You conjure nature spirits that appear as a Large pack of spectral, intangible animals in an unoccupied space you can see within range. The pack lasts for the duration, and you choose the spirits’ animal form, such as wolves, serpents, or birds.
You have Advantage on Strength saving throws while you’re within 5 feet of the pack, and when you move on your turn, you can also move the pack up to 30 feet to an unoccupied space you can see.
Whenever the pack moves within 10 feet of a creature you can see and whenever a creature you can see enters a space within 10 feet of the pack or ends its turn there, you can force that creature to make a Dexterity saving throw. On a failed save, the creature takes 3d10 Slashing damage. A creature makes this save only once per turn.
Using a Higher-Level Spell Slot. The damage increases by 1d10 for each spell slot level above 3.
Infinitely more dull and dumb than the previous.
Why not just limit Conjure Animals to one or two beasts rather than breaking the spell entirely? This defeats the entire purpose of being a Druid. All the flavor is gone. So dumb.

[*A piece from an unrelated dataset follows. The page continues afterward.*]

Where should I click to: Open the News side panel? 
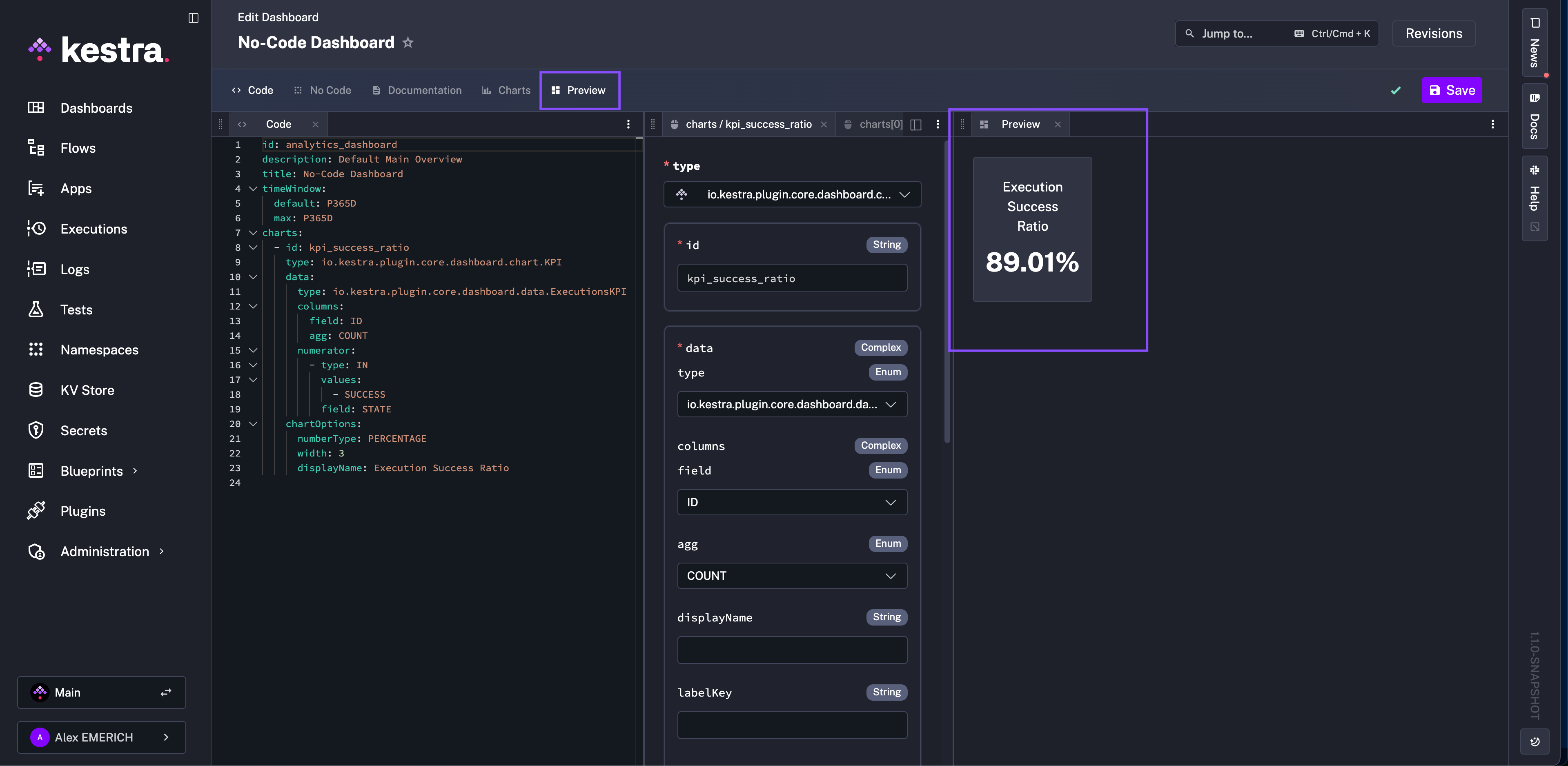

This is rad. I love this and the other Conjure updates. Casting this as a Moon Druid? While I am a bear? Shooting moon lasers out of my mouth and capable of speaking? Yea. I'll take it.
People will always find something to complain about honestly
That's just a flaming sphere with fangs and claws.
I know that some DM complained about invocation spells being a hassle to run in combat, but at least they were thematically correct.
Sure, it will slow down the battle, but seeing the druid in my group having fun choosing what animals she's going to bring to the battle was well worth the time.
I feel there was a lot of solution to remake this spell without completely removing it's original purpose and aesthetics. Reduce the number of summons to a max of 4, give a list of summons to pick from in the spell description, or even give a generic stat bloc for a "summoned beast".
Just anything but this generic "dex save or damage" spell.
Yes, and people are entitled to voice their opinions and concerns, especially with what they are not happy with is a company or are you just going to ignore the massive protest of consumers against WoTC? Every new Conjuration spell is just another type of spell pretending to be conjuration, the only summoning spell not effected by any downgrade, is Animate Dead. You can have 6-10 skeletons out, but we draw the line at one CR 2 animal?
Yea, Conjure Animals at a higher casting can be problematic, it's the exact same problem as with Animate Dead as it bogs down combat, this does not fix anything if Animate Dead is still unchanged. It just forces summoners to play a specific summoning class, that they didn't want to play in the first place. Who would have thought a conjuration wizard would want elementals over the dead? Want to play a druid and summon animals? nope, play a class that can use Animate Dead instead.
If you see a problem or not, this effects how people want to pay their character regardless of how you feel, the last issue is that with it already being difficult for people to find DMs, they now have to narrow their search once more to see if they can be a proper summoner, and not use this spell that is pretending to be conjuration.
L.A.M.E. Just lame. Goodbye Shepherd Druid. Goodbye Utility. Goodbye Creativity. Will never use this version in my games.
Definitely sticking with the Legacy version of this spell. When I first approached my DM about the original Conjure Animals spell, we talked through it and agreed on how to keep it fast and efficient. My turns go just as quick as anyone else's, and the whole party loves having my zoo when we're in a fight.
While I like the concept of how this spell functions (it looks like it can potentially do quite a bit of damage over a wide area), it really doesn't fit the feel of a Druid or Ranger. It's more like an amorphous AOE rather than my character tapping into the spirits of nature.
Finally, if the intent was to speed up the round, you've only shifted the burden from Player to DM. Instead of the player making attack rolls for each of their animals (which is often only 1 or 2 larger animals), the DM is going to be spending time rolling saving throws for each of the creatures within a 10' range of this Large (10'x10') pack of spectral animals - that's a 30' diameter sphere if I'm doing my math correctly.